In April 2013, JLS announced that they would be splitting up after releasing their greatest hits collection Goodbye – The Greatest Hits. Their final single "Billion Lights", was released in 10 November 2013, and peaked at number 19 on the UK Singles Chart. In 2020, JLS signed with BMG Rights Management and began producing their comeback album 2.0. Released in December 2021, it peaked at number four on the UK Albums Chart, becoming their sixth consecutive top ten album in the United Kingdom.
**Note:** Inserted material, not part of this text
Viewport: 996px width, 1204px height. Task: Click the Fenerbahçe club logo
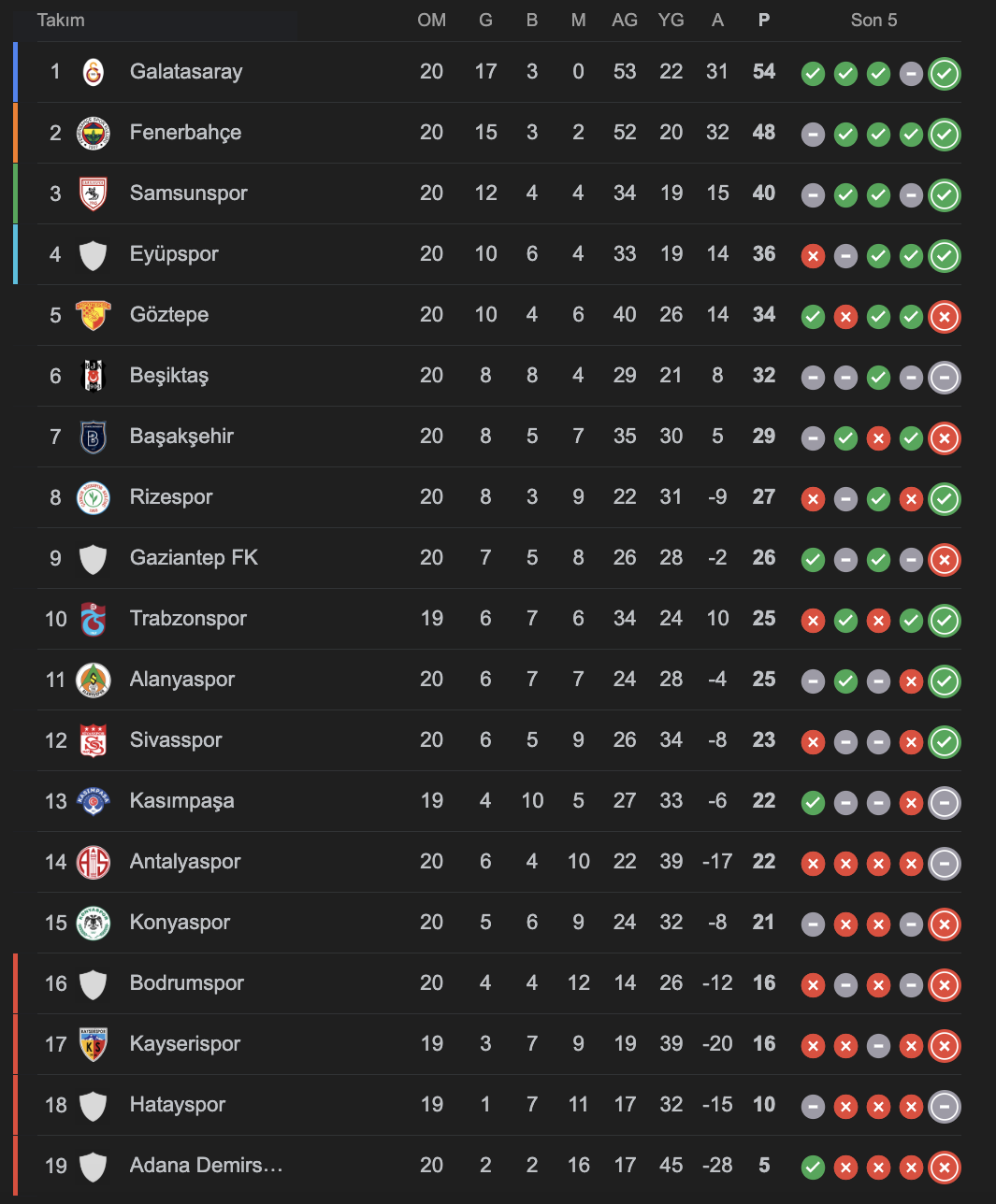pos(93,133)
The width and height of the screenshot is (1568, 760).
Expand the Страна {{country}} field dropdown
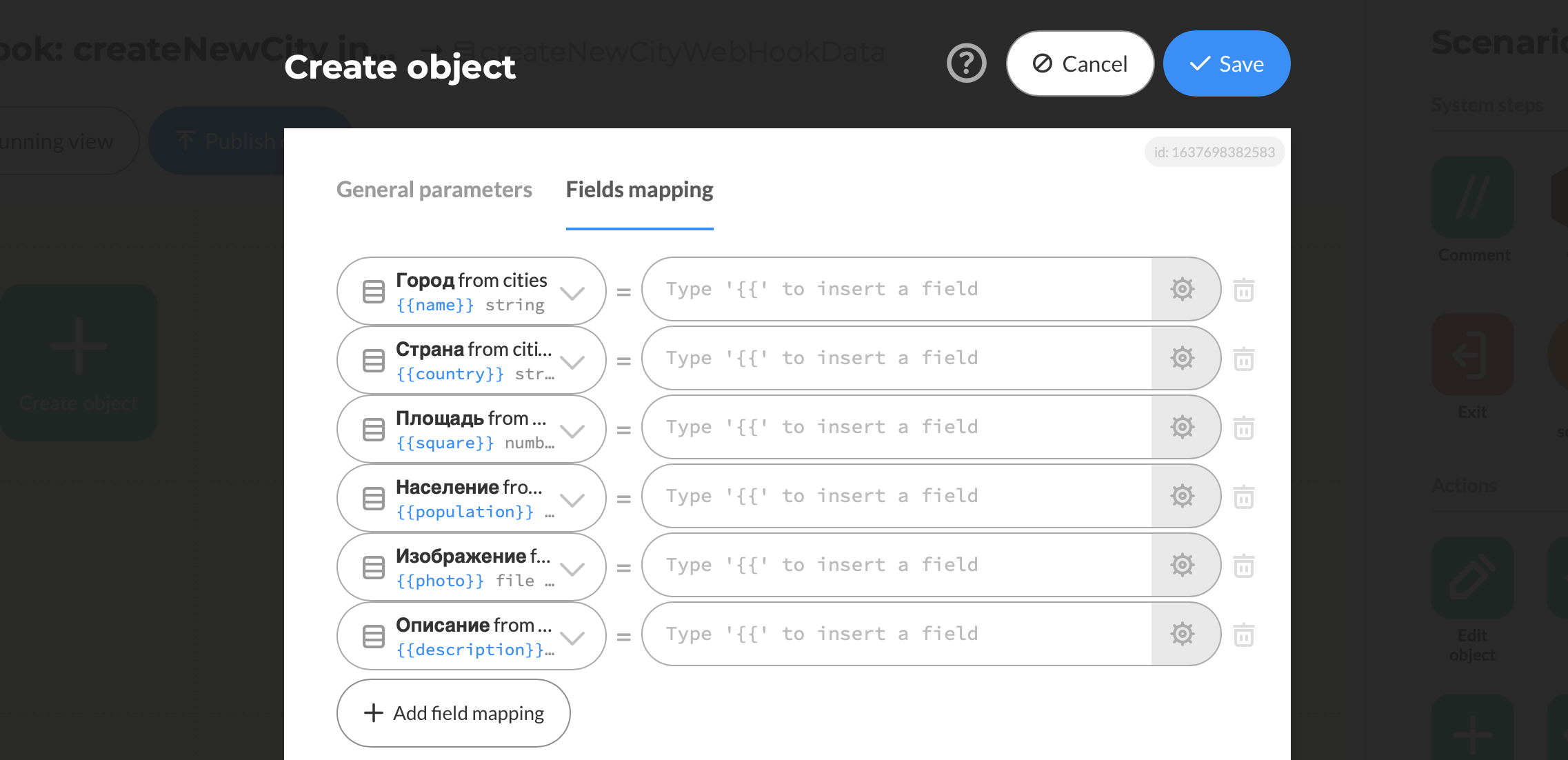pyautogui.click(x=471, y=360)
Three singles were released from the album, including "Eternal Love", "Day One" and "Postcard", with the latter two released as promotional singles only.

==Albums==
===Studio albums===

| Title | Album details | Peak chart positions |  |  |  | Certifications | Sales |
| UK | UK R&B | IRE | SCO |
| JLS | Released: 9 November 2009; Label: Epic; Formats: CD, digital download; | 1 | 1 | 1 | 1 | UK: 5× Platinum; IRE: 2× Platinum; | UK: 1,400,000; |
| Outta This World | Released: 22 November 2010; Label: Epic; Formats: CD, digital download; | 2 | 1 | 4 | 2 | UK: 2× Platinum; IRE: Platinum; |  |
| Jukebox | Released: 14 November 2011; Label: Epic; Formats: CD, digital download; | 2 | 1 | 5 | 2 | UK: Platinum; IRE: Gold; |  |
| Evolution | Released: 5 November 2012; Label: RCA; Formats: CD, digital download; | 3 | 1 | 7 | 5 | UK: Gold; |  |
| 2.0 | Released: 3 December 2021; Label: BMG; Formats: CD, download, LP, cassette; | 4 | — | 35 | 3 |  |  |
"—" denotes album that did not chart or was not released.

===Compilation albums===

| Title | Album details | Peak chart positions |  |  | Certifications |
| UK | IRE | SCO |
| Goodbye – The Greatest Hits | Released: 18 November 2013; Label: RCA; Formats: CD, digital download; | 6 | 22 | 8 | UK: Gold; |

==Singles==
===As lead artist===

Single: Year; Peak chart positions; Certifications; Album
UK: UK R&B; IRE; SCO
"Beat Again": 2009; 1; —; 3; 1; UK: Platinum;; JLS
"Everybody in Love": 1; 1; 2; 1; UK: Platinum;
"One Shot": 2010; 6; —; 11; 7; UK: Gold;
"The Club Is Alive": 1; 1; 4; 1; UK: Gold;; Outta This World
"Love You More": 1; —; 12; 1; UK: Silver;
"Eyes Wide Shut" (featuring Tinie Tempah): 2011; 8; 3; 14; 9; UK: Gold;
"She Makes Me Wanna" (featuring Dev): 1; 1; 2; 1; UK: Platinum;; Jukebox
"Take a Chance on Me": 2; 1; 13; 2; UK: Silver;
"Do You Feel What I Feel?": 2012; 16; 6; 29; 15
"Proud": 6; —; 28; 6; Goodbye – The Greatest Hits
"Hottest Girl in the World": 6; 3; 22; 9; Evolution
"Hold Me Down / Give Me Life": 112; 13; —; —
"Billion Lights": 2013; 19; —; 31; 15; Goodbye – The Greatest Hits
"Eternal Love": 2021; 71; —; —; —; 2.0
"Day One": ―; ―; ―; ―
"Postcard": ―; ―; ―; ―
"—" denotes single that did not chart or was not released.

===As featured artists===

Single: Year; Peak chart positions; Certifications; Album
UK: IRE; SCO
"Hero" (as part of The X Factor Finalists): 2008; 1; 1; 1; UK: 2× Platinum;; Non-album singles
"Everybody Hurts" (as part of Helping Haiti): 2010; 1; 1; 1; UK: Platinum;
"What About Love" (featuring Lemar): 160; The Hits
"Wishing on a Star" (The X Factor Finalists 2011 featuring JLS and One Direction): 2011; 1; 1; 1; Non-album single
"—" denotes single that did not chart or was not released.